Material for the task below:
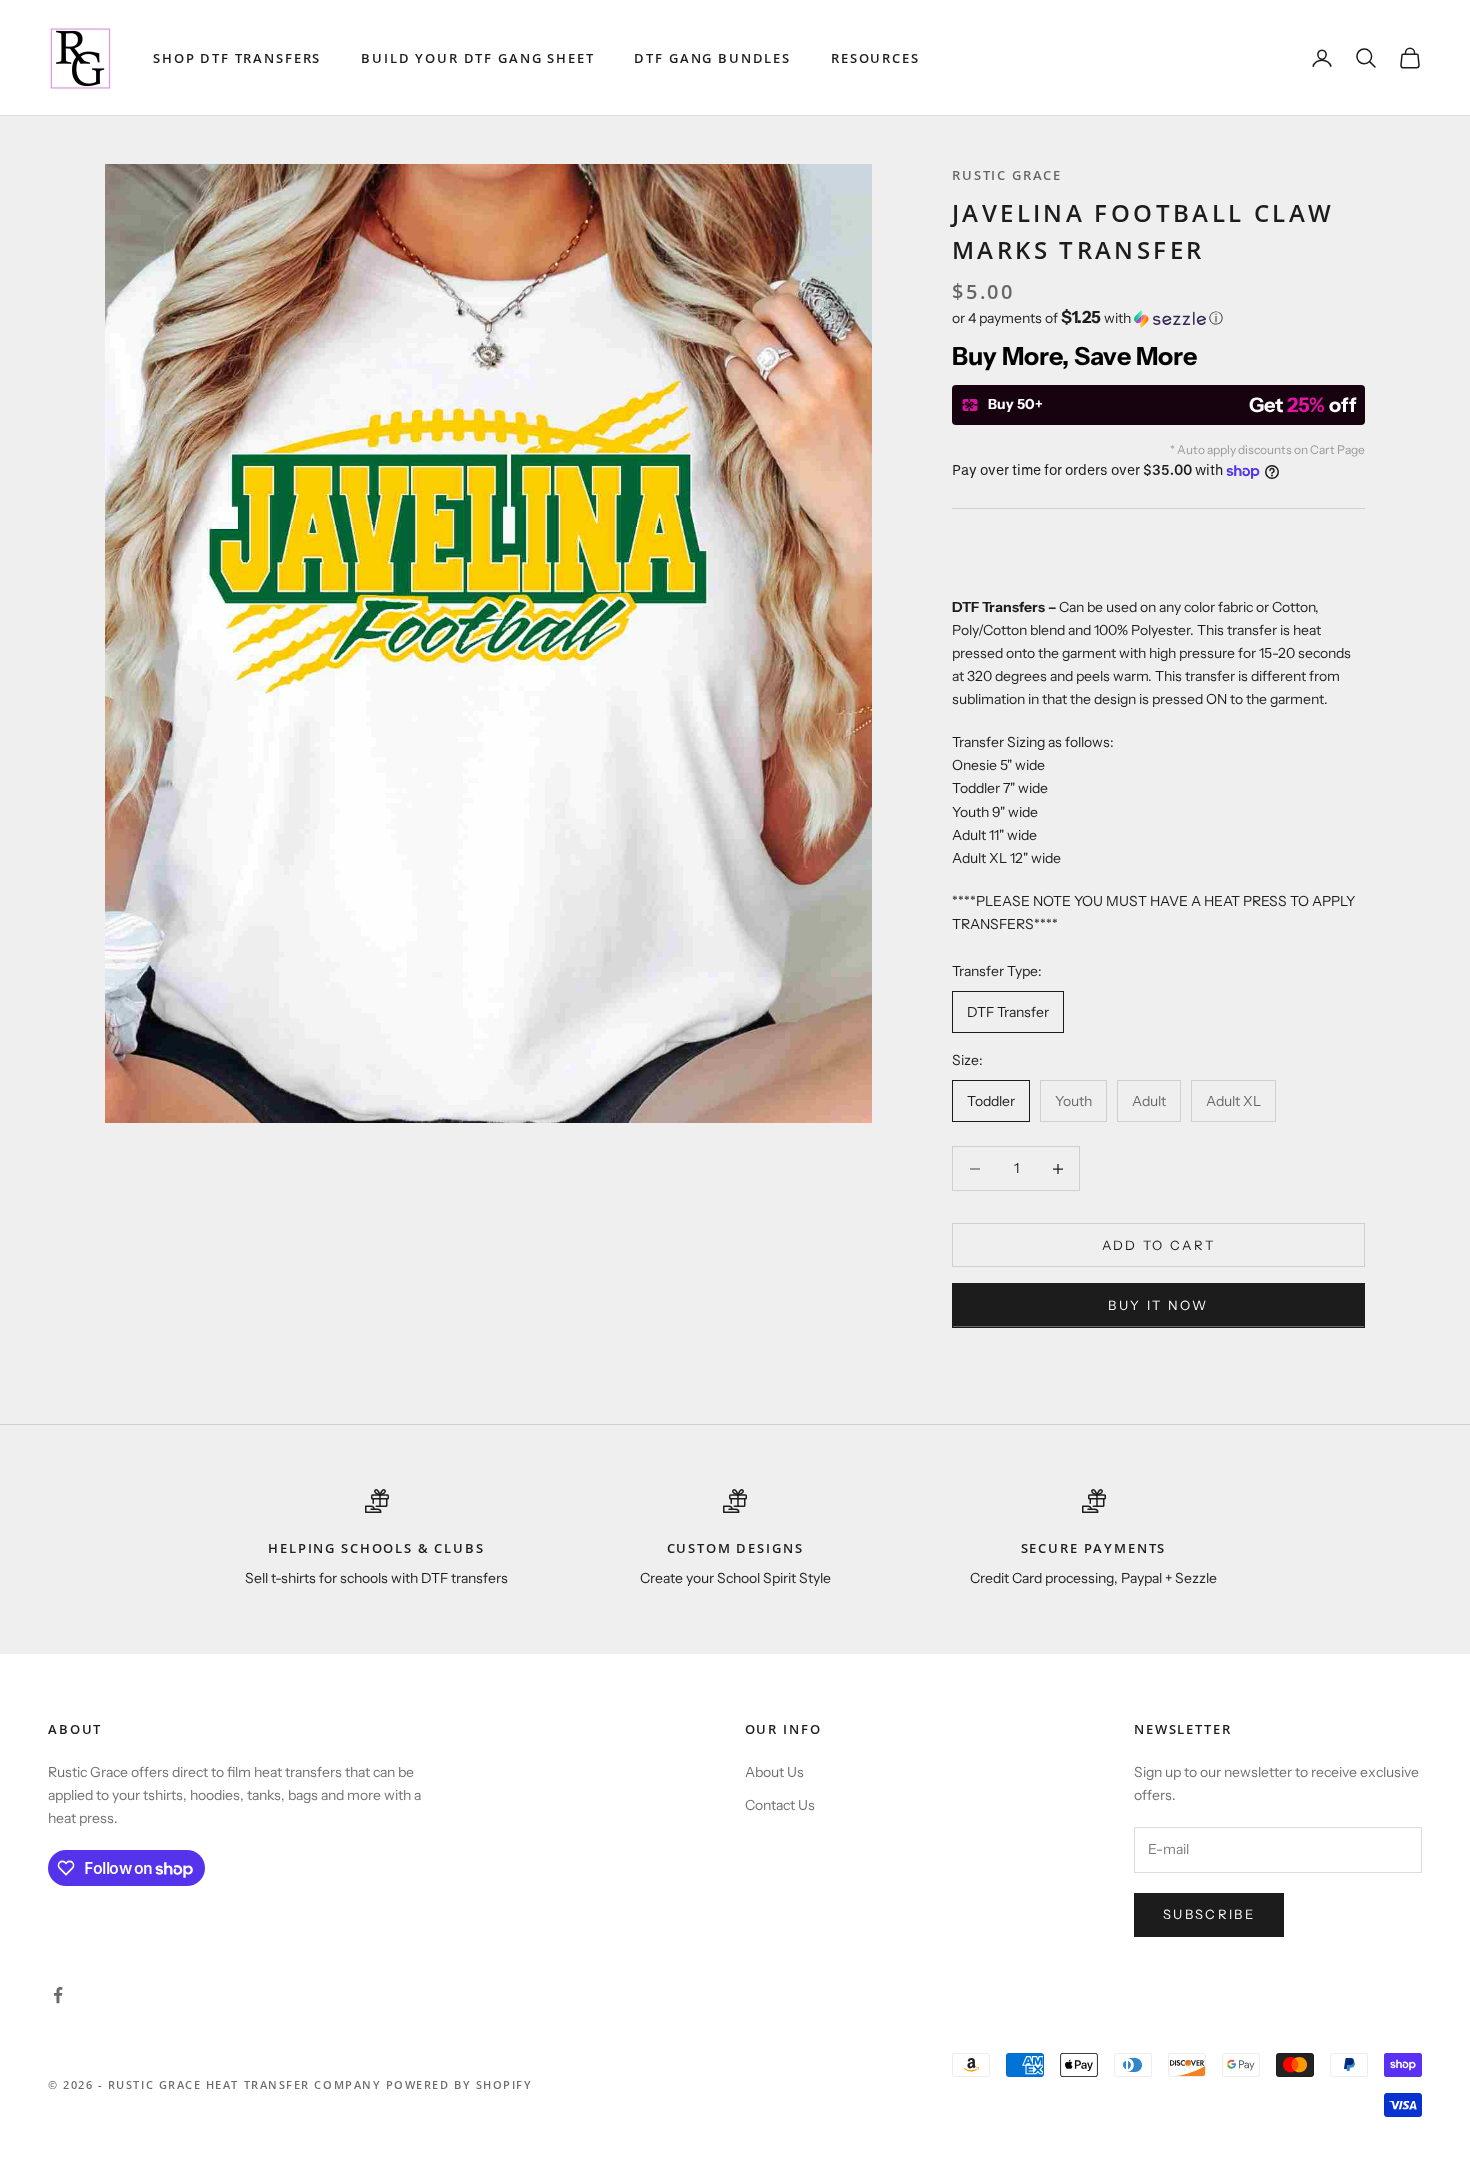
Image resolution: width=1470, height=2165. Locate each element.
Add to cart (1159, 1245)
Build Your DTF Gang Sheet (477, 58)
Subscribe (1209, 1914)
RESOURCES (875, 58)
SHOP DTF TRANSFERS (237, 58)
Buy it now (1158, 1305)
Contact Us (780, 1805)
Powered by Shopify (459, 2084)
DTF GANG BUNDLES (712, 58)
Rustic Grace (1007, 175)
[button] (1158, 318)
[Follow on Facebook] (58, 1995)
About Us (774, 1772)
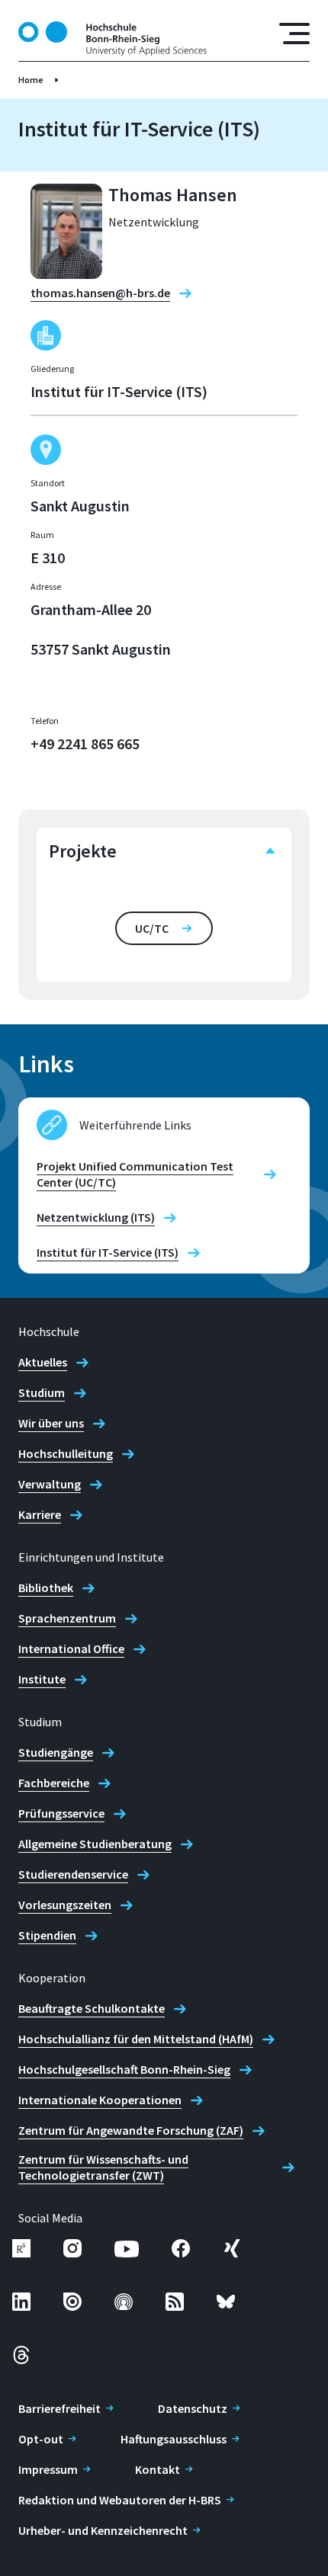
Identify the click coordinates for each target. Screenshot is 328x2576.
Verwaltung (49, 1483)
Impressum (48, 2469)
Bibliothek (45, 1587)
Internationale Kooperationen (100, 2099)
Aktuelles (42, 1362)
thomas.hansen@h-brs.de (100, 292)
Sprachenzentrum (67, 1618)
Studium (41, 1392)
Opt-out (40, 2438)
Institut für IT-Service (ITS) (107, 1252)
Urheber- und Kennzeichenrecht (103, 2530)
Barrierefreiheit (59, 2408)
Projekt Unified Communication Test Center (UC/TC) (135, 1174)
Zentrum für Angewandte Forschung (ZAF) (130, 2130)
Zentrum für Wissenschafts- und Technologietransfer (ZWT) (103, 2167)
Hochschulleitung (65, 1453)
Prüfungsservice (61, 1813)
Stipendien (47, 1935)
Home (30, 79)
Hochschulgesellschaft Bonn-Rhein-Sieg (124, 2069)
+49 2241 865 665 (85, 743)
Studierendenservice (73, 1874)
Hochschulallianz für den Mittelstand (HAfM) (135, 2038)
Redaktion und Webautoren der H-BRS (119, 2499)
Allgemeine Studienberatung (95, 1843)
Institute (42, 1679)
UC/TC (152, 928)
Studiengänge (55, 1752)
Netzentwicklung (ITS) (96, 1217)
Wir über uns (51, 1423)
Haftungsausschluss (174, 2438)
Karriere (39, 1514)
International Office (71, 1648)
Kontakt (157, 2469)
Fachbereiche (53, 1782)
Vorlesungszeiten (64, 1904)
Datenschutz (192, 2408)
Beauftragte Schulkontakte (91, 2008)
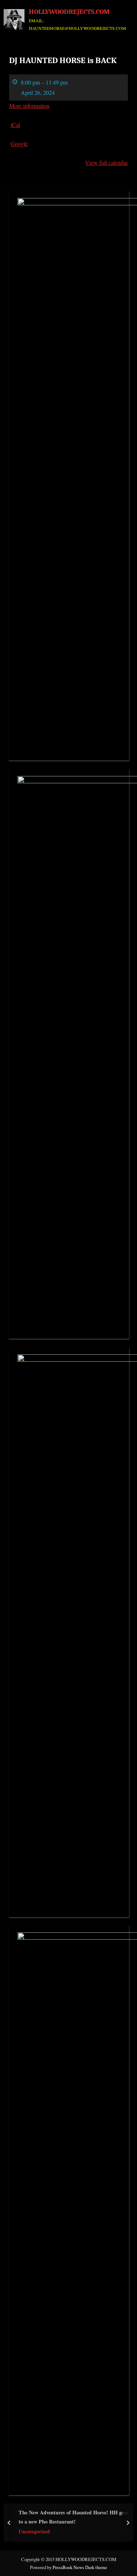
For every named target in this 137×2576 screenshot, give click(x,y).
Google (19, 143)
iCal (15, 124)
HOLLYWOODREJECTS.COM (69, 12)
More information (29, 105)
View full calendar (106, 162)
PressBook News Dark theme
End of Material for the task.
▸ **What you need to do**:
Check each line above for the string "target" and copy the ones that have it.

▸ **Answer section**:
Identify the click coordinates for each target. Screenshot is 328x2576.
For every named target in this 137×2576 screenshot, give click(x,y).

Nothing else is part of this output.